Git was built in 5 days

“Any program is only as good as it is useful.” - Linus Torvalds, creator of Linux and Git, in a 2007 interview.

If you’re a developer who has been putting off understanding how Git works under the hood, then this guide is for you.

For those of us who get by with only knowing a few commands, Git can be a little mystifying:

A deeper understanding of Git however, will help you feel more confident in your workflow and allow you to get things done faster. In this guide, we’ll show you the fascinating history of Git, Git internals, and a guide of commands for common Git workflows that you can show-off later.

Where did Git come from?

Git was built in roughly 5 days and released in April 2005 by Linus Torvalds, the creator of the Linux kernel. What motivated him to build what became the world’s most used version control system? Two words: licensing dispute.

Torvalds was fed up when the company behind BitKeeper, the source code management system for the Linux kernel and many other open-source projects, revoked the Linux developers’ free license. Bitkeeper’s parent company did this because Andrew Tridgell, an open-source developer, attempted to create an open-source version of the BitKeeper client without accepting its proprietary license. Torvalds called Tridgell’s work a “bad project”.
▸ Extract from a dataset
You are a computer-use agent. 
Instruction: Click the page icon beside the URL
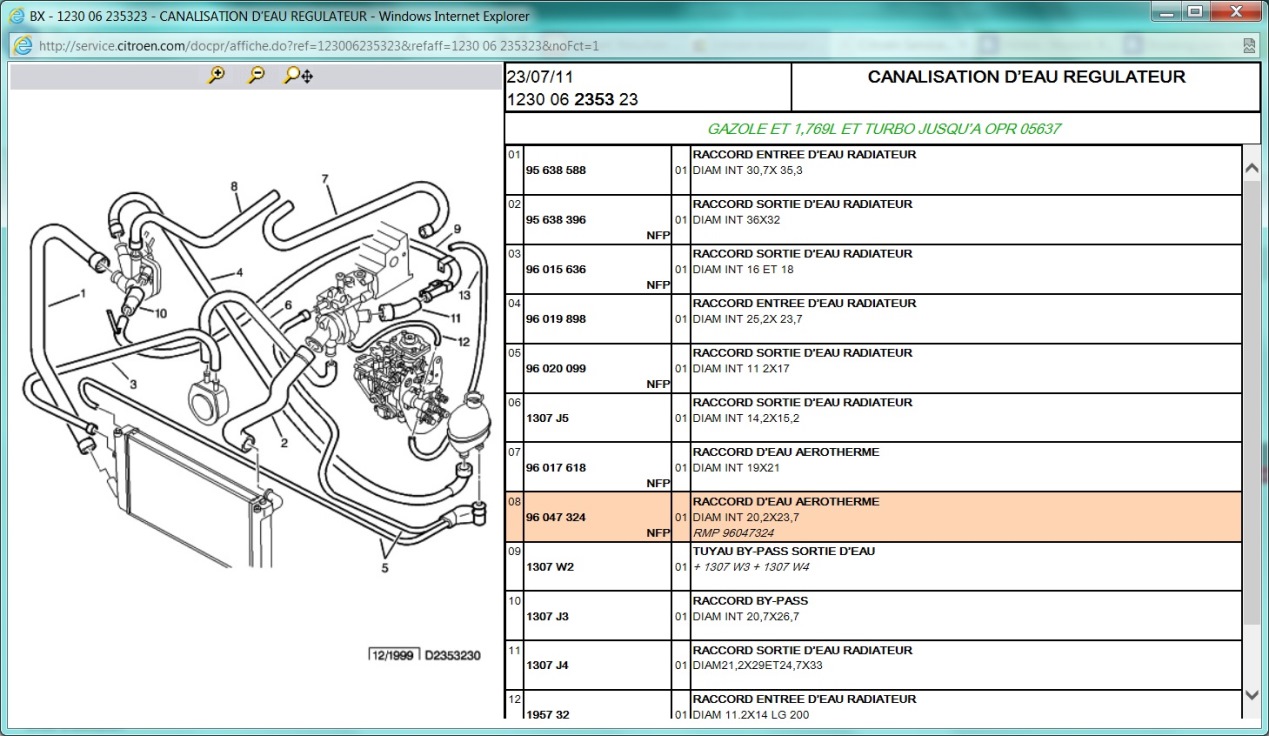(23, 46)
Needing a new source code management system to keep Linux alive, Torvalds built Git in less than a week to attempt to match the utility of BitKeeper. His inspiration becomes clear when you compare some examples of Git commands that we all use today with their Bitkeeper equivalents:

Initialize a repository

BitKeeper: bk setup .

Git: git init

Clone a repository

BitKeeper: bk clone <repository>

Git: git clone <repository>

Commit changes

BitKeeper: bk citool (or bk commit)

Git: git commit -m "<message>"

Torvalds didn’t just copy paste however; he also introduced efficiencies that BitKeeper didn’t have, such as running on a distributed model rather than a centralized one. Git doesn’t need a remote server to make changes. It stores a local copy of the source code, so making changes is fast and efficient for developer teams working on the same project.

"Git, to some degree, was designed on the principle that everything you ever do on a daily basis should take less than a second," said Torvalds in a 2005 InfoWorld interview.
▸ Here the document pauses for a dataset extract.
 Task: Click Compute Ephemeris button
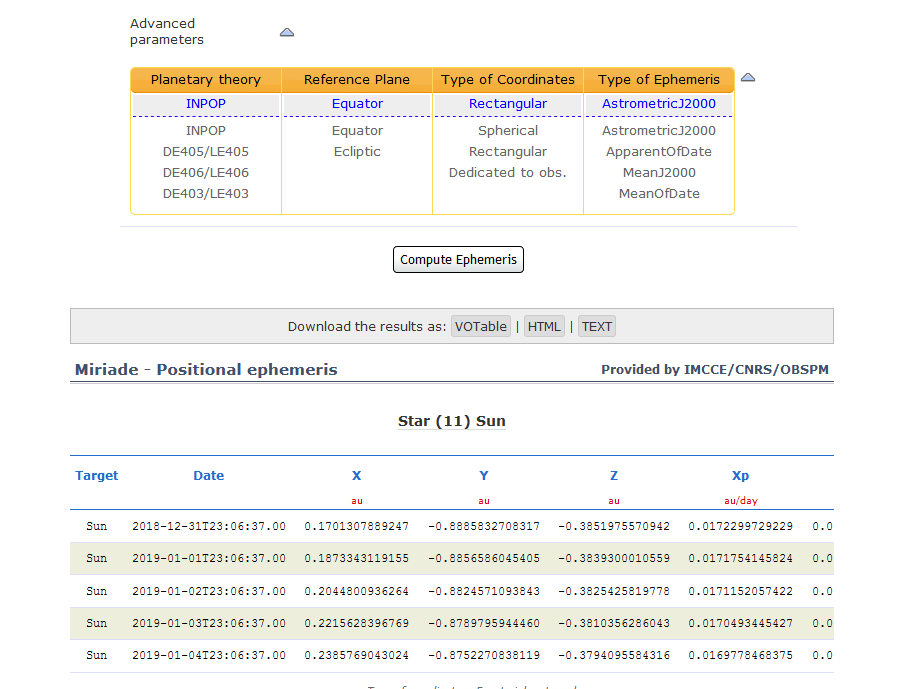pyautogui.click(x=458, y=260)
Torvalds wasn’t alone in wanting a more efficient, BitKeeper alternative, and Git wasn’t the only distributed VCS of its era. Darcs was released 2 years before Git, Bazaar was released 13 days before Git, Mercurial was released 12 days after Git and Fossil was released a year after Git. Despite all of these competitors, Git has fast become the most widely used VCS according to StackOverflow surveys, with estimated adoption growing from 69% in 2017 to to 94% in 2021.

By introducing SHA-1 hashing, trees, and other improvements, Torvalds built Git to enable functionality like branch merging, and commit tagging. Compared to BitKeeper, these features made the software development workflow much more efficient and easier to manage at scale.
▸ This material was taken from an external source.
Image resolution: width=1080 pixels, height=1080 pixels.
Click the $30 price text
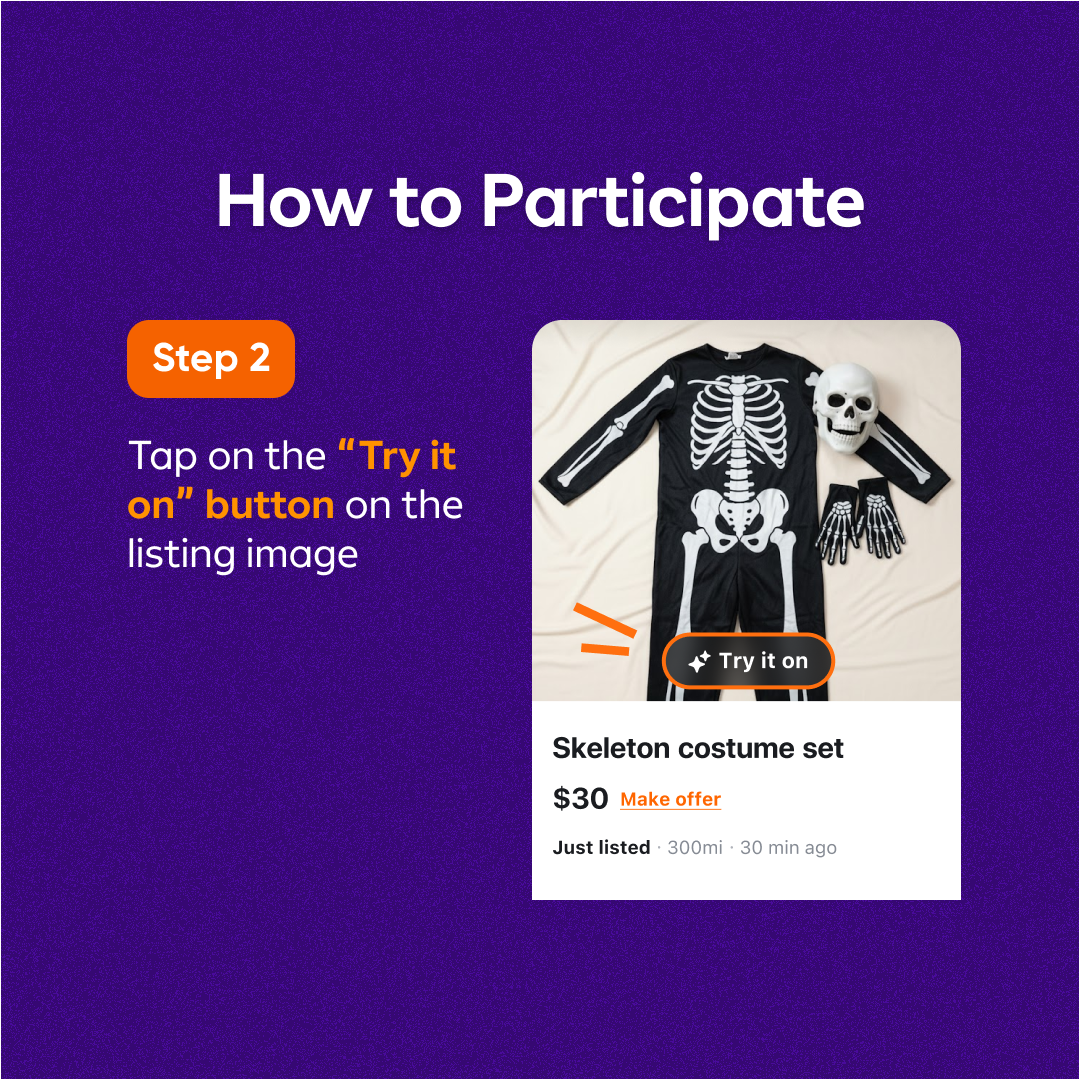580,799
Understanding Git internals

In order to get a better understanding of Git under the hood, let’s look at some practical examples. To follow along with this article you’ll need:

Git installed
Your terminal opened into an empty directory
A command-line text editor (e.g. nano, vim), or an IDE (e.g. VSCode)
Optional: The tree command installed on either Mac, Windows, or Linux; this will visualize what trees look like under the hood in Git.

First, run git init in an empty directory, and we can get started.

Porcelain and plumbing in Git

As we explore Git internals, one of the first things to recognize is that Git is made up of two different command sets: porcelain and plumbing. Porcelain commands are used to interface with Git in the terminal, like the familiargit init, git pull, git add, git commit, and git push.Plumbing commands are lower-level and reveal Git internals. Many of these plumbing commands aren’t meant to be used manually on the command line, but rather to be used as building blocks for new tools and custom scripts.

Lets walk through how Git is structured and explore that structure with some plumbing commands to help us get a better understanding of what’s happening under the hood.

Storage

To understand how Git prevents collisions between different pieces of code we’re first going to explore Git’s storage schema. There are only four types of Git objects: blobs, trees, commits, and tags.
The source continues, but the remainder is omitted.